La partie vraiment excellente de l’œuvre du docteur Schlosser est celle qui concerne l’Allemagne. Nécessaire à consulter pour bien connaître le fonds littéraire de ce pays depuis Lessing jusqu’à Goethe, elle corrige les légèretés et les inexactitudes incroyables des meilleures œuvres françaises consacrées à la même matière. Ce n’est pas que le docteur ne s’étende un peu trop sur les grands hommes de son pays ; Lessing comparé à l’orateur Fox, Von Thümmel placé à côté de Burns, Miller d’Ulm et Miller d’Itzehoe analysés à la loupe, nous fatiguent un peu. Que nous importe la colère du prince de Hohenloë-Bartenstein contre le baron de Munster-Landegge, qui avait traité son altesse de Hochgeborne Reichsfürsten, et non pas de Durchlauchtig Hochgebornen[1] ? Cette tempête dans un verre d’eau ne méritait point cinq pages, quelque importance que ce grand débat entre deux petites sérénités pût avoir aux yeux du journaliste Von Goeckingk.

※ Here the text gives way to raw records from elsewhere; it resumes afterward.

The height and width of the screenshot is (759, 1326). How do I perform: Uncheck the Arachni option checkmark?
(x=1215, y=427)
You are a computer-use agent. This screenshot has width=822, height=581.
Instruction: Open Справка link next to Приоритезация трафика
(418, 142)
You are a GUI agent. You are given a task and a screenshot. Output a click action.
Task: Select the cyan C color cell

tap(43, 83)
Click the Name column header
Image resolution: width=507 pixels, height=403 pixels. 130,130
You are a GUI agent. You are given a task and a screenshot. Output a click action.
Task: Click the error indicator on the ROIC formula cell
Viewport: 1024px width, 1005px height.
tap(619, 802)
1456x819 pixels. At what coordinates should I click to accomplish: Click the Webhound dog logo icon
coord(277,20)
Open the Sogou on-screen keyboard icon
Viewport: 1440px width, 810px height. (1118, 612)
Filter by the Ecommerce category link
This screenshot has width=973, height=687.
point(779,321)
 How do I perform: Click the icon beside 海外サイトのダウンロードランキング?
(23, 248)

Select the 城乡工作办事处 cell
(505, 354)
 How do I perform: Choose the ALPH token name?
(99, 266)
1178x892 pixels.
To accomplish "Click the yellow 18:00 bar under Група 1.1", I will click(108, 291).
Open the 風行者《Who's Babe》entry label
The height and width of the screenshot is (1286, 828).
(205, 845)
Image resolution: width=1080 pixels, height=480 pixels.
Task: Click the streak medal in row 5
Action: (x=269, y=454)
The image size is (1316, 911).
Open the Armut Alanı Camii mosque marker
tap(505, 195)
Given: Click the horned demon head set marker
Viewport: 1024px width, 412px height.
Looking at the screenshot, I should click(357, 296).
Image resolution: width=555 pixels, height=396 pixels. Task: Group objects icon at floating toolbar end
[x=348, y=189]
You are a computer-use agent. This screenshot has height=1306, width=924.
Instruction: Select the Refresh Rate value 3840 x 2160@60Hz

J’aurais mieux aimé que le docteur Schlosser nous expliquât définitivement la singularité de cette littérature allemande du XVIIIe siècle, nouée dans son germe, débutant par la critique, tout érudite et méditative, vieille avant d’être naïve, posthume avant d’être jeune, donnant Lessing avant Goethe, et la règle avant la pratique ; curieuse par cela même qu’un immense flot de doutes et d’acquisitions, de théorèmes et de théories, un autre panthéisme alexandrin circulait au fond de ses veines long-temps avant que Goethe eût créé son panthéisme poétique. J’aurais voulu que l’historien montrât le lien qui rattachait Lavater, l’illuminé protestant, à l’autre illuminé protestant Whitgift, et aux sectaires anglais de la même époque ; qu’il nous montrât quel cours identique d’idées réformatrices emportait à la fois Jean-Jacques Rousseau, Basedow et Godwin, celui-ci en Angleterre, le second en Allemagne, le premier en France, tous trois calvinistes de naissance, et prétendant ramener l’homme à la nature par la force de l’éducation. Le portrait de Basedow, Jean-Jacques grotesque qui s’obstinait à

  1. Noble prince, au lieu de très illustre noble.